Холман фыркнул. Он не мог не согласиться с этим конкретным утверждением, хотя мог бы добавить, что ни один из их старших офицеров также не имел особого опыта командования галерами. Что, учитывая очевидные различия между галерами и галеонами, не обязательно может быть плохой вещью. Он только хотел бы, чтобы он, как имперский советник, непосредственно отвечающий за строительство и управление новым флотом императора, имел некоторое представление о том, в чем именно заключались эти различия.
— Это может быть правдой, — сказал теперь герцог. — Но когда его величество получит свою копию этого, — он ткнул указательным пальцем в направлении исчезнувшего бумажного шарика, — он взлетит до крыши, и вы это знаете. Хуже того, епископ-исполнитель Мартин собирается сделать то же самое.
— Я знаю это, — согласился Джарас, — но, честно говоря, они должны были предвидеть это — или что-то в этом роде — когда решили отправить десятину морем. — Он с несчастным видом пожал плечами. — У меня было достаточно опыта в том, что случилось с моими собственными торговыми галеонами, чтобы знать, на что способны чарисийские каперы и военно-морские крейсера.
— Но согласно этому, — палец Холмана снова ткнул в воздух, — один из их галеонов только что выбил дерьмо из двух наших. А нашими командовал тот, кого вы сами только что назвали "хорошим человеком". На самом деле, один из наших лучших людей.
— Это то, что я пытался объяснить с самого начала, Дейвин, — сказал Джарас. — Морские сражения не похожи на сухопутные, и мы просто не подготовлены к ним. К тому времени, когда деснаирскому дворянину исполняется восемнадцать, у него есть, по крайней мере, некоторое представление о том, как вести кавалерийскую атаку, а армия имеет хорошо развитую организацию, по крайней мере, с некоторым опытом в том, как снабжать кавалерию и пехоту в полевых условиях.
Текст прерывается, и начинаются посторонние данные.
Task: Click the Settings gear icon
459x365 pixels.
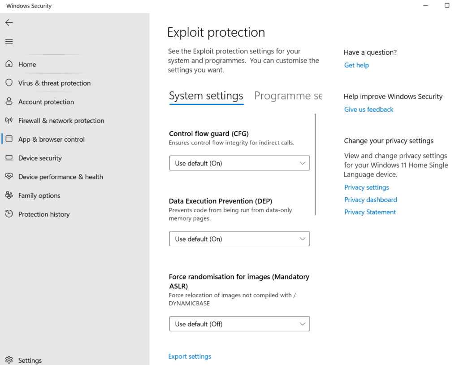Action: (9, 360)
Мы знаем, сколько времени потребуется, чтобы добраться из пункта А в пункт Б, на сколько миль мы можем ожидать продвижения армии, по каким дорогам и в какую погоду, сколько подков и гвоздей нам понадобится, какие повозки, сколько кузнецов и кузниц. Мы можем строить планы, основываясь на всем этом. Но сколько бочонков пороха нужно галеону? Сколько запасных снастей, парусины и рангоута? Если уж на то пошло, сколько времени потребуется галеону, чтобы доплыть из Гейры в Итрию? Ну, это зависит от обстоятельств. Это зависит от того, насколько он быстр, насколько опытен его капитан, какая погода — всевозможные вещи, в которых ни один из офицеров его величества на самом деле не имеет никакого опыта.
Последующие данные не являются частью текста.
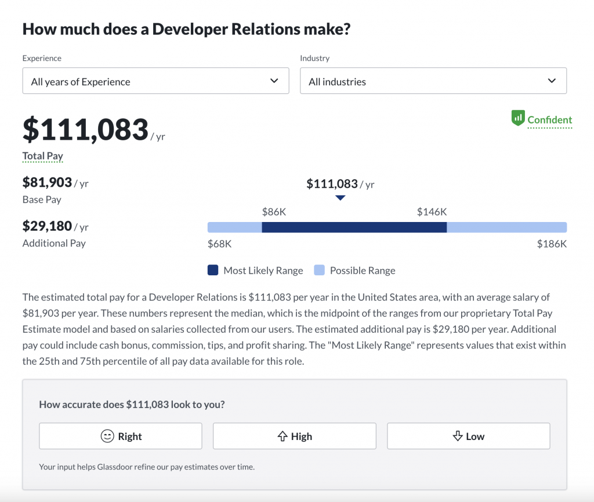Click the dark blue Most Likely Range legend square

pyautogui.click(x=212, y=270)
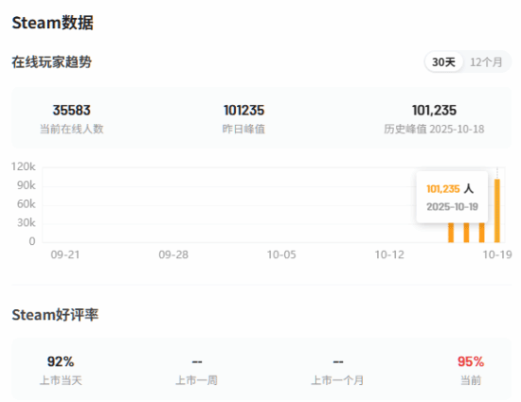521x402 pixels.
Task: Switch trend chart to 12个月 view
Action: point(486,62)
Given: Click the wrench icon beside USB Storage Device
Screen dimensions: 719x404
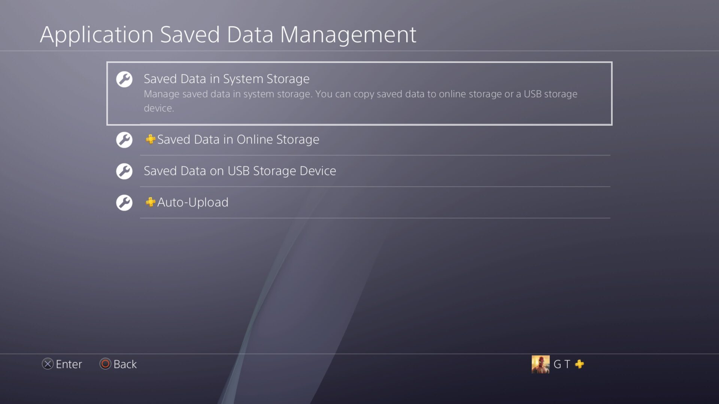Looking at the screenshot, I should pyautogui.click(x=124, y=171).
Барон снова пожал плечами — не беспечно, а с некоторой беспомощностью.
— Когда мы думаем о том, чтобы сражаться с Чарисом в море, мы говорим о том, чтобы вести чужую войну, — сказал он. — Я был бы рад возможности встретиться с ними на суше, независимо от того, какие нелепые истории мы слышим из Корисанды. Но на море мы никак не сможем сравниться с ними по опыту и подготовке, как они не могли бы сравниться с нами в кавалерийском ближнем бою. До тех пор, пока у нас не будет возможности накопить некоторый опыт, так и останется.